For more information on polarised light microscopy, see The Magic of Polarised Light by Don Thomson, and Polarized Light Microscopy – Microscope Configuration by Savile Bradbury et al. in the Microscopy Resource Center.
Before members were asked to introduce their exhibits, Paul Smith gave us an introduction to Recollector, a collection management system that is being considered for use with the Club’s collection of around 20,000 microscope slides. Jacky McPherson has cleaned up the data for the E. D. Evens slides, and Paul used this for the demonstration.
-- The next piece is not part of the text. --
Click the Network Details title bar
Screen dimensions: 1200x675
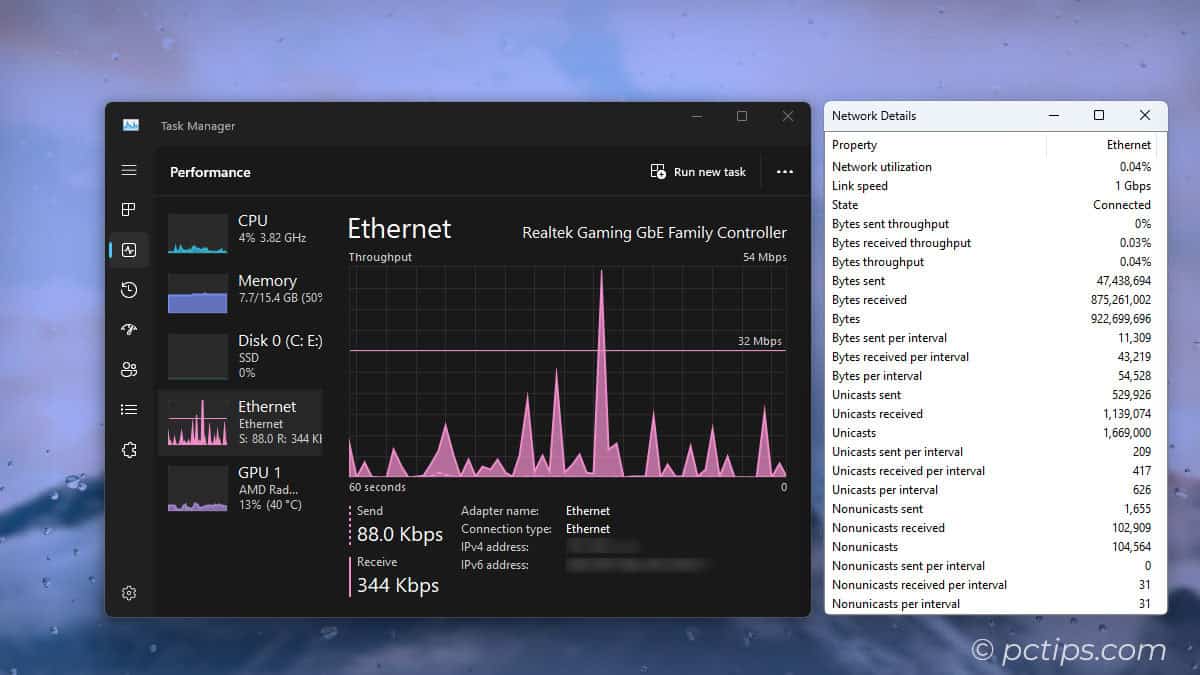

Joan Bingley showed the only example of crossed polarisers under a stereomicroscope, using an NBS Polarspex with a slide of fern scales made by Brian Darnton.
NBS Polarspex with slide of fern scales by Brian Darnton
Kit Brownlee showed 3 slides that Brian Darnton had made as a tribute to the Victorian mounters who made slides “for the polariscope”. Kit’s slides were needles of natrolite and scales of 2 ferns, Cyrtomium falcatum and Pyrrosia lingua.
Kit’s slides of fern scales by Brian Darnton
Dennis Fullwood used one of the Club’s James Swift polarising microscopes to show 2 antique slides. The Edmund Wheeler slide of a thin section of syenite from Cleopatra’s Needle showed the expected range of colours under crossed polarisers. Dennis had recently bought a Darlaston slide of a brown ant (Formica fusca L.) and unfortunately it had been thoroughly cleared so there was no trace of birefringent muscles. The lighting was modern, an Ikea Jansjö LED work lamp.
Dennis’s antique slides
Ant slide on Swift polarising microscope
Phil Greaves brought a small, brass James Swift microscope that folds to fit into a rectangular leather case. His slide was also antique, a Smith, Beck & Beck preparation of cuticle of wheat.
Phil Greaves’ exhibit
Mary Morris with Phil’s exhibit
Maurice Moss brought 3 slides with multiple layers of colourless Cellophane that revealed coloured shapes when viewed between 2 pieces of polarising film. Cellophane rotates different wavelengths of polarised light by different amounts. With the 2 polarisers set for maximum extinction, rotating the slides changes the colours.
Polarisers and Cellophane slides
Butterfly made of colourless Cellophane (viewed on John Tolliday’s video light)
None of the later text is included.